While preparing for the AWS SAA-C03, many candidates get tripped up by least privilege access patterns. In the real world, this boils down to balancing secure, minimal-permission access versus operational simplicity and cost. Let’s drill into a simulated scenario.
The Scenario #
NimbusSoft is developing a SaaS application hosted on AWS. The engineering team uses Amazon CloudWatch dashboards to monitor key application metrics.
The Product Owner, who frequently needs to review these metrics, does not have an AWS account. The NimbusSoft cloud architect must enable the Product Owner to access the dashboard securely, following the principle of least privilege.
Key Requirements #
Provide the Product Owner with a way to view the CloudWatch dashboard regularly without granting full AWS console access or creating excessive operational overhead.
The Options #
- A) Create a general IAM user with ViewOnlyAccess, share login credentials with the Product Owner, and have them manually navigate or search the CloudWatch console for the dashboard.
- B) Create a dedicated IAM user for the Product Owner, attach the AWS-managed CloudWatchReadOnlyAccess policy to this user, share the new login credentials, and provide the dashboard URL.
- C) Share the CloudWatch dashboard directly from the CloudWatch console by entering the Product Owner’s email address and providing a shared link to the dashboard.
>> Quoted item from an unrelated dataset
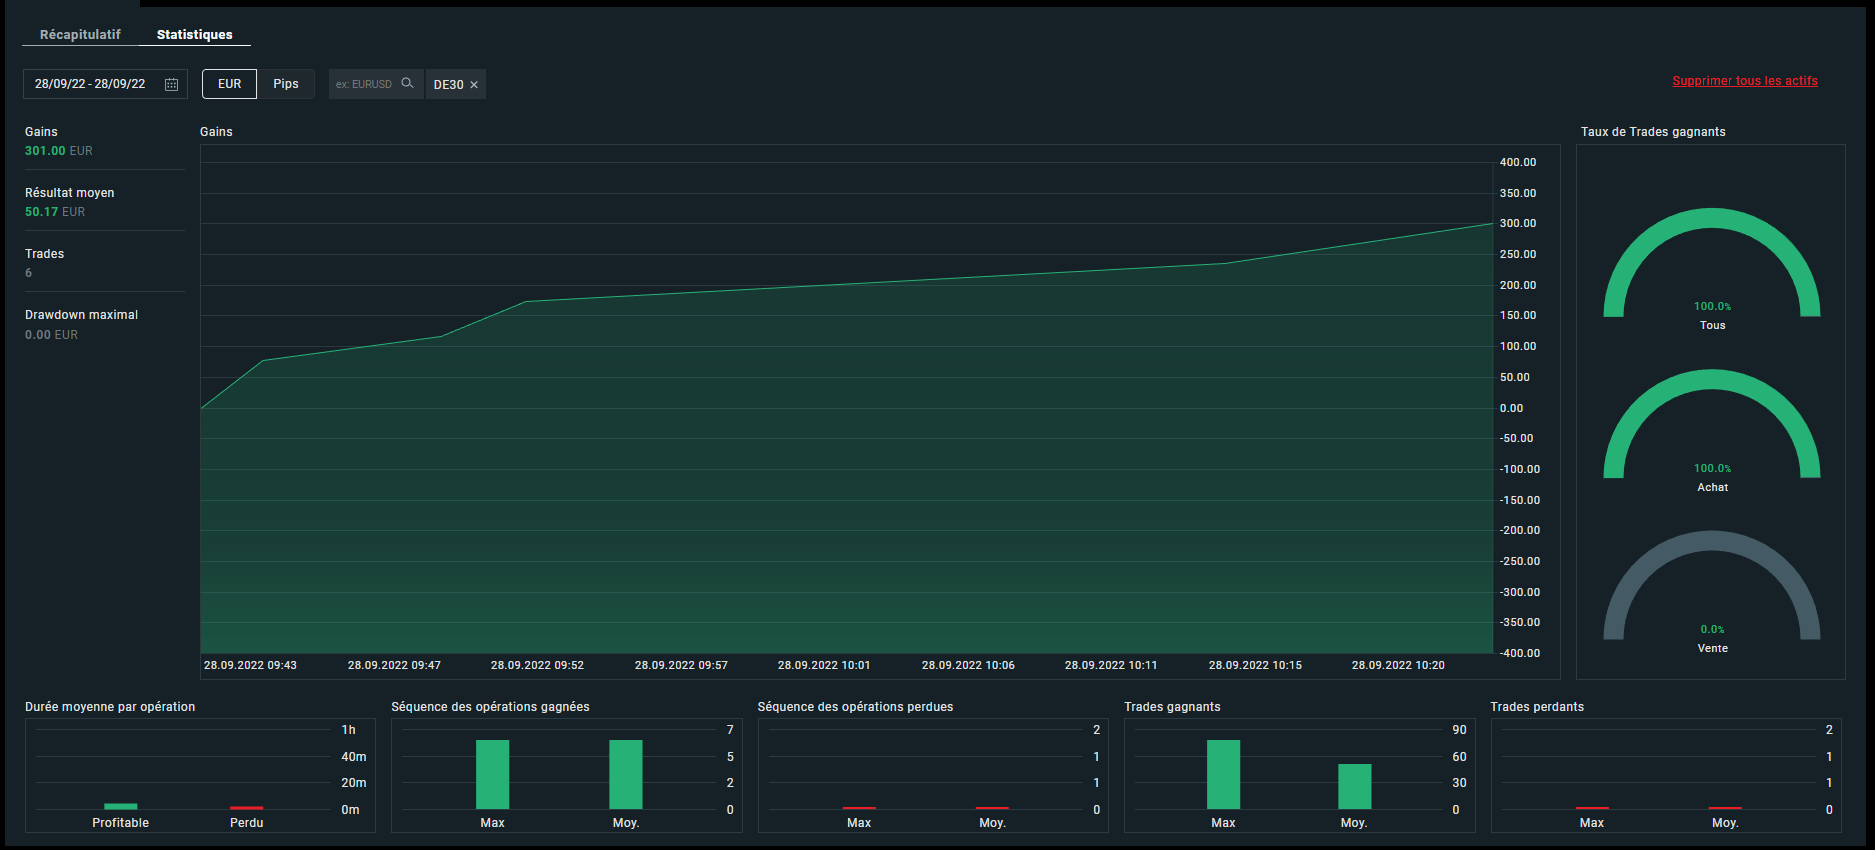The height and width of the screenshot is (850, 1875).
Task: Click the DE30 asset tag label
Action: click(x=448, y=85)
- D) Deploy a bastion host in a public subnet; when dashboard access is needed, start the server, share RDP credentials with the Product Owner, and open the dashboard URL inside the bastion host’s browser configured with cached AWS credentials.
Correct Answer #
Option C.
The Architect’s Analysis #
Correct Answer #
Option C
Step-by-Step Winning Logic #
Option C provides a direct sharing feature inside CloudWatch dashboards designed for this exact use case: sharing dashboard views with non-AWS users securely. By generating a sharing link tied to the dashboard, it enforces minimal permissions — the Product Owner can only view the dashboard, not modify or access other AWS resources.
This approach avoids proliferating IAM users, which can increase operational overhead and security risk, and removes the need for credential sharing or extra infrastructure like bastion hosts, which adds cost and complexity. It is also fully supported by AWS without additional ongoing management expense.
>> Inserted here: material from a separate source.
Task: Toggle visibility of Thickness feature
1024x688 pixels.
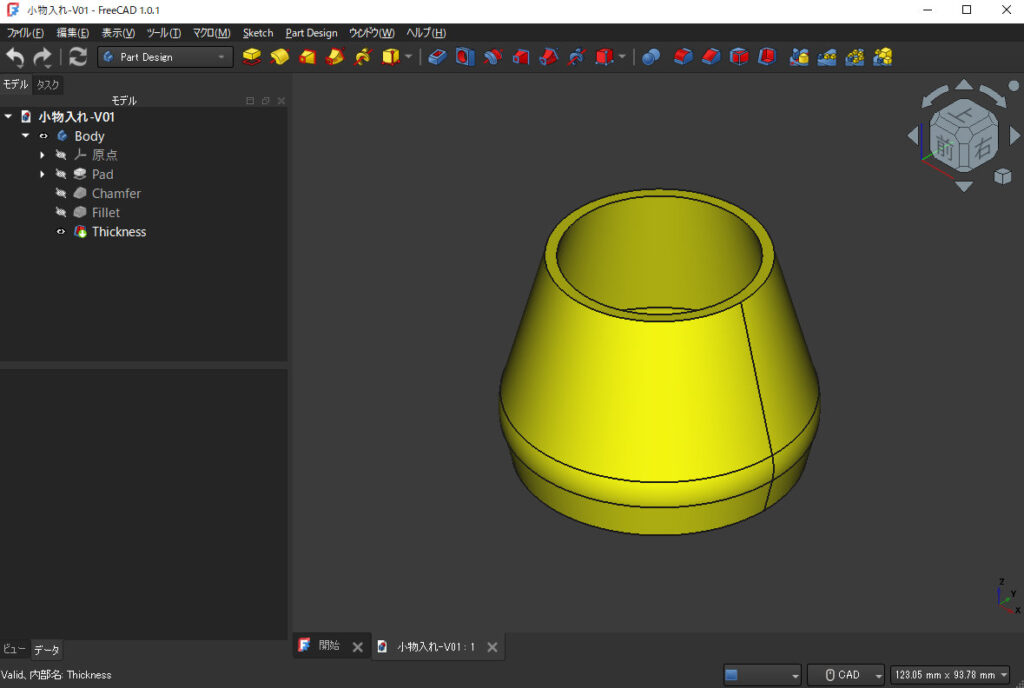Action: [61, 232]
The Traps (Distractor Analysis) #
- Why not A? Giving ViewOnly console access allows navigational freedom and potential to view other sensitive data beyond the dashboard, breaking the principle of least privilege and increasing attack surface.
- Why not B? Creating an IAM user for the Product Owner violates least privilege principles by granting console access beyond just dashboard viewing, risking over-permission and credential management overhead.
- Why not D? The bastion host solution is operationally expensive, complex to maintain, and burdensome to start servers and share RDP credentials each time. It also increases costs without added security benefits.
The Architect Blueprint #
Mermaid Diagram illustrating Option A architecture flow.
Diagram Note: The Product Owner accesses the CloudWatch dashboard through a secure, shareable URL granting read-only view on application metrics without AWS account credentials.
Real-World Practitioner Insight #
Exam Rule #
For the exam, always choose CloudWatch dashboard sharing links when you need to provide dashboard access to non-AWS users with least privilege.
Real World #
In production, we often pair this with internal dashboard tools or embed graphs externally via authorized API calls for better user experience. If full AWS account access is ever required, federation or SSO with restrictive permissions can be considered but increases complexity and cost.